Based on Mariana Vieira's video on YouTube. If you like this content, support the original creators by watching, liking and subscribing to their content.

TL;DR

Use multiple color-coded calendars to separate personal appointments, class schedules, general tasks, and thesis work so conflicts are visible early.

Briefing

A practical system for building a college schedule hinges on one idea: block time on purpose, then protect it with realistic assumptions about how the student actually works. The schedule described here uses calendar “time boxing” across multiple categories—personal life, classes, tasks, and thesis work—so deadlines, leisure, and deep-focus study don’t blur together. The payoff is simple: fewer last-minute scrambles and more consistent preparation, because the calendar makes both work and downtime visible.

The method starts with choosing a calendar app and organizing separate calendars with color codes.

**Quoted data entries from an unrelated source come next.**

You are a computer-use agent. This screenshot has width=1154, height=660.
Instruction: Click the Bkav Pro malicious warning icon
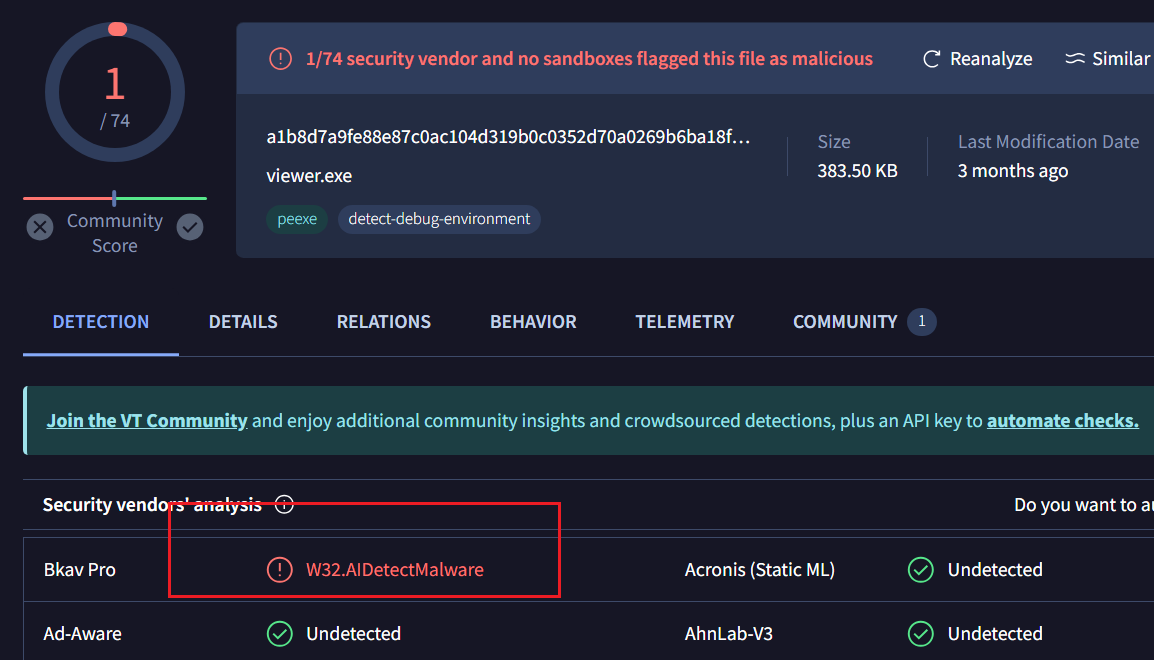(279, 570)
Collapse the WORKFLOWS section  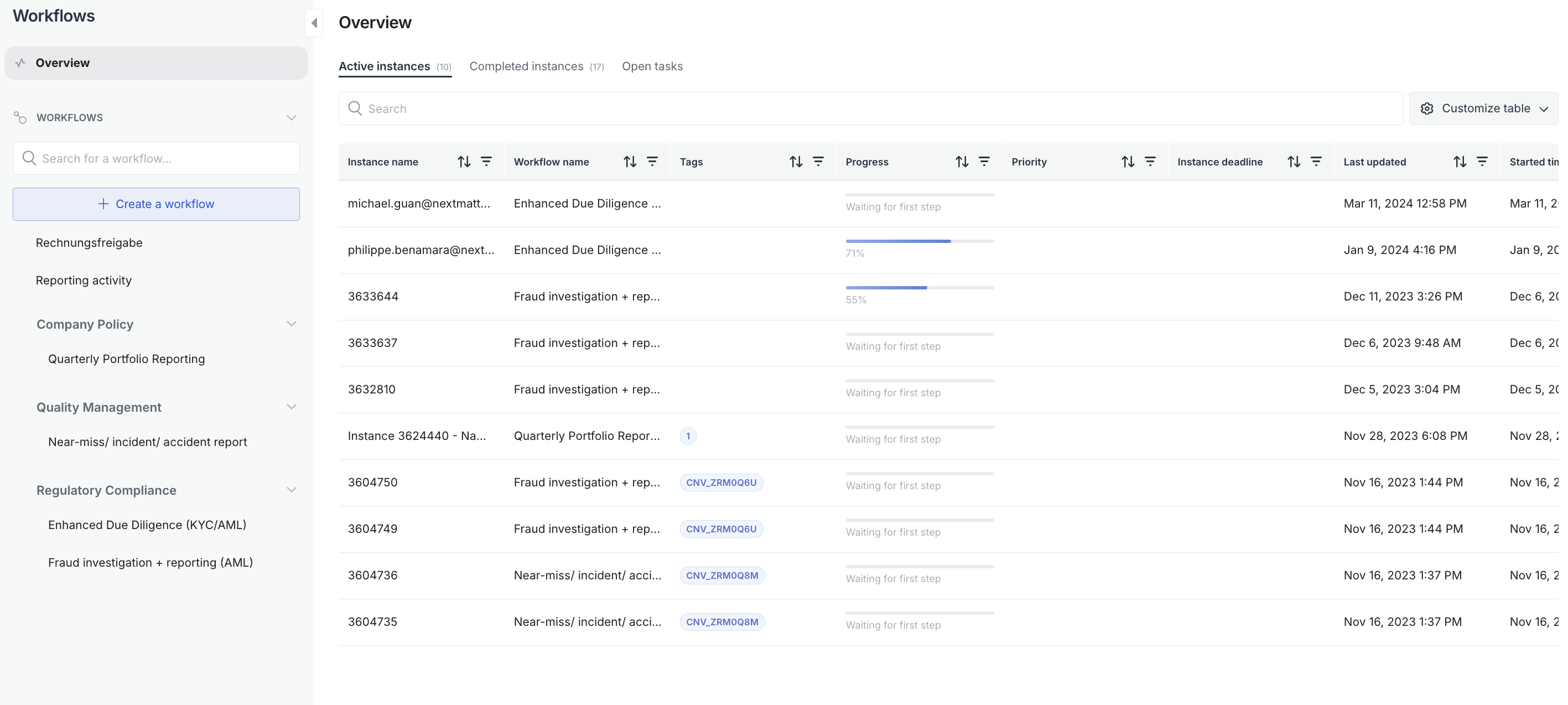291,117
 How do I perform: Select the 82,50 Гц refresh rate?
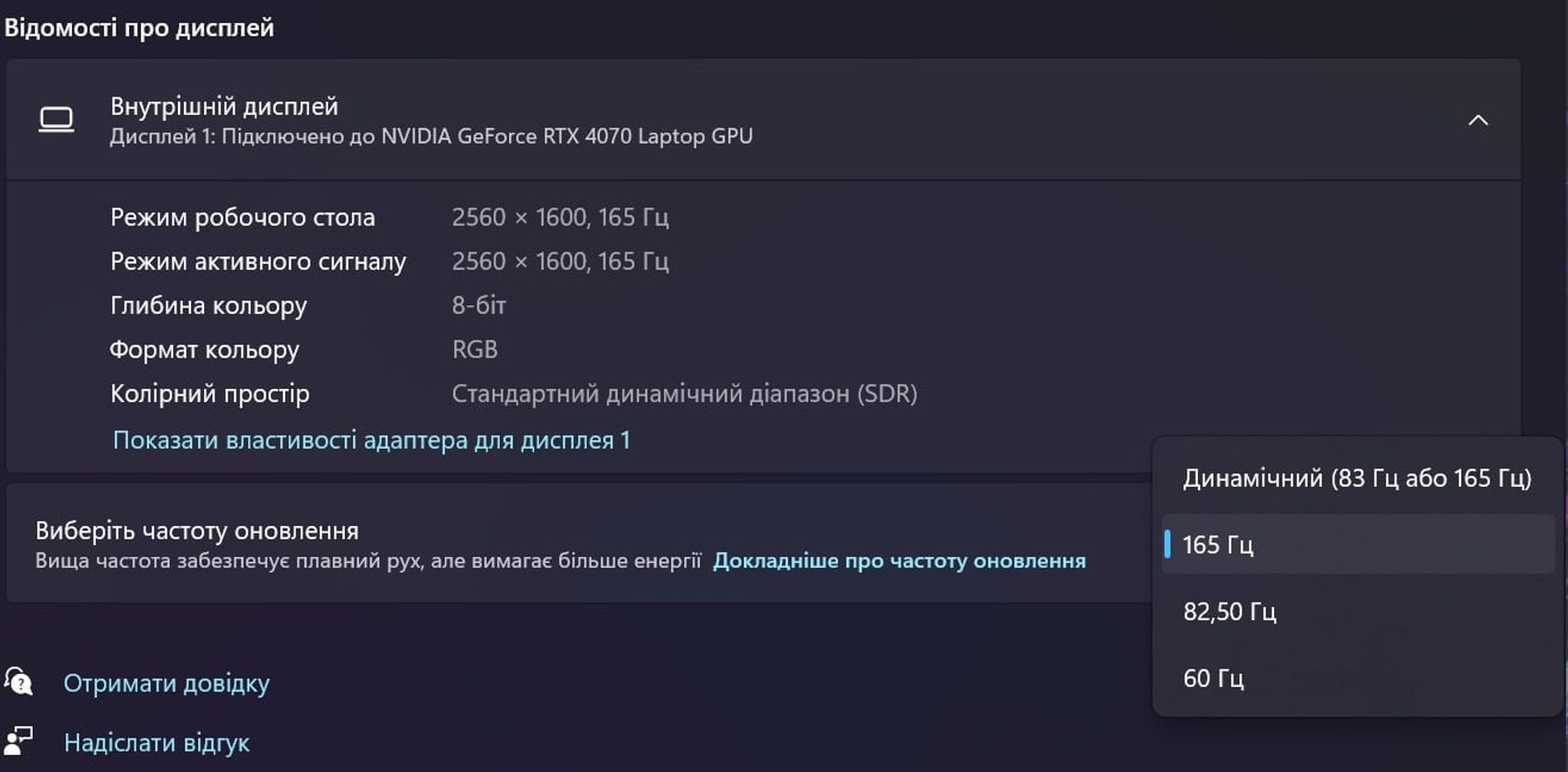click(1358, 611)
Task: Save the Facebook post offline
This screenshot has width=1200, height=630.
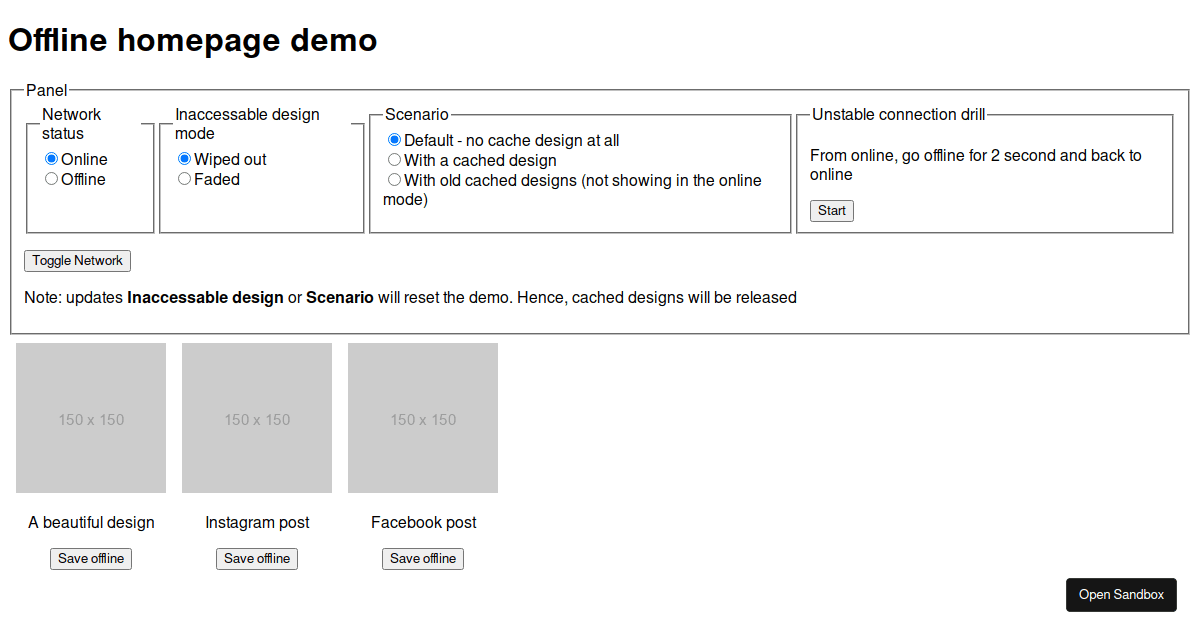Action: (423, 559)
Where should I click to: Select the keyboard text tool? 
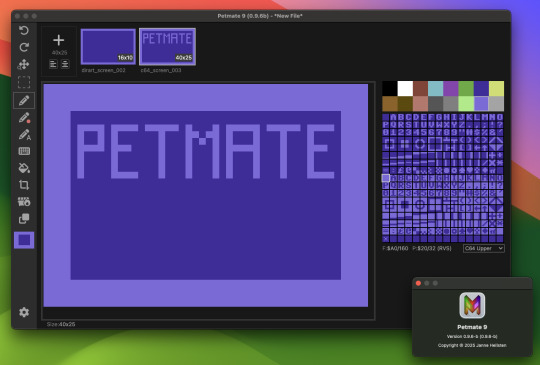pos(24,151)
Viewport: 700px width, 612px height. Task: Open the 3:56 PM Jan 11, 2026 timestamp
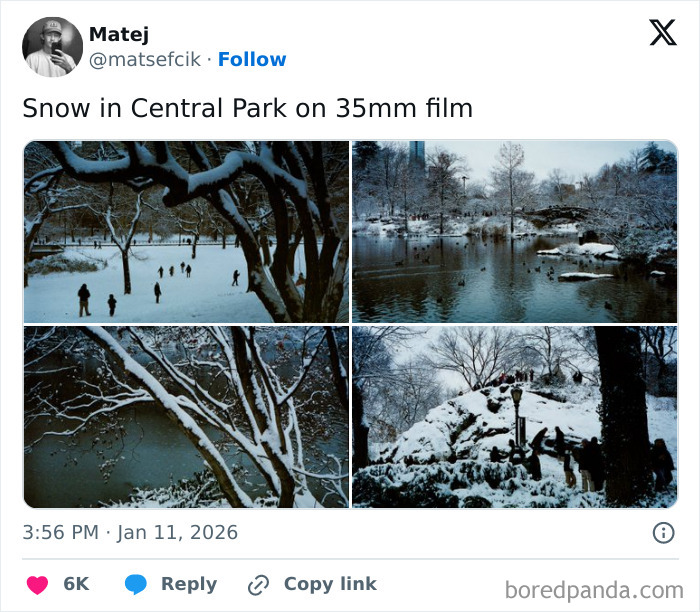click(x=130, y=533)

One calendar handles personal appointments shared with another person, including doctor visits, errands, bills, and social plans. Another calendar tracks YouTube-related commitments. A third color is reserved for tasks tied to a master’s thesis, while additional calendars cover general scheduled and completed tasks. Finally, a class calendar is filled in first to visualize the student’s weekly structure—even if the actual timetable is still fictional at the start. That early visualization matters because it reveals how much time remains for everything else.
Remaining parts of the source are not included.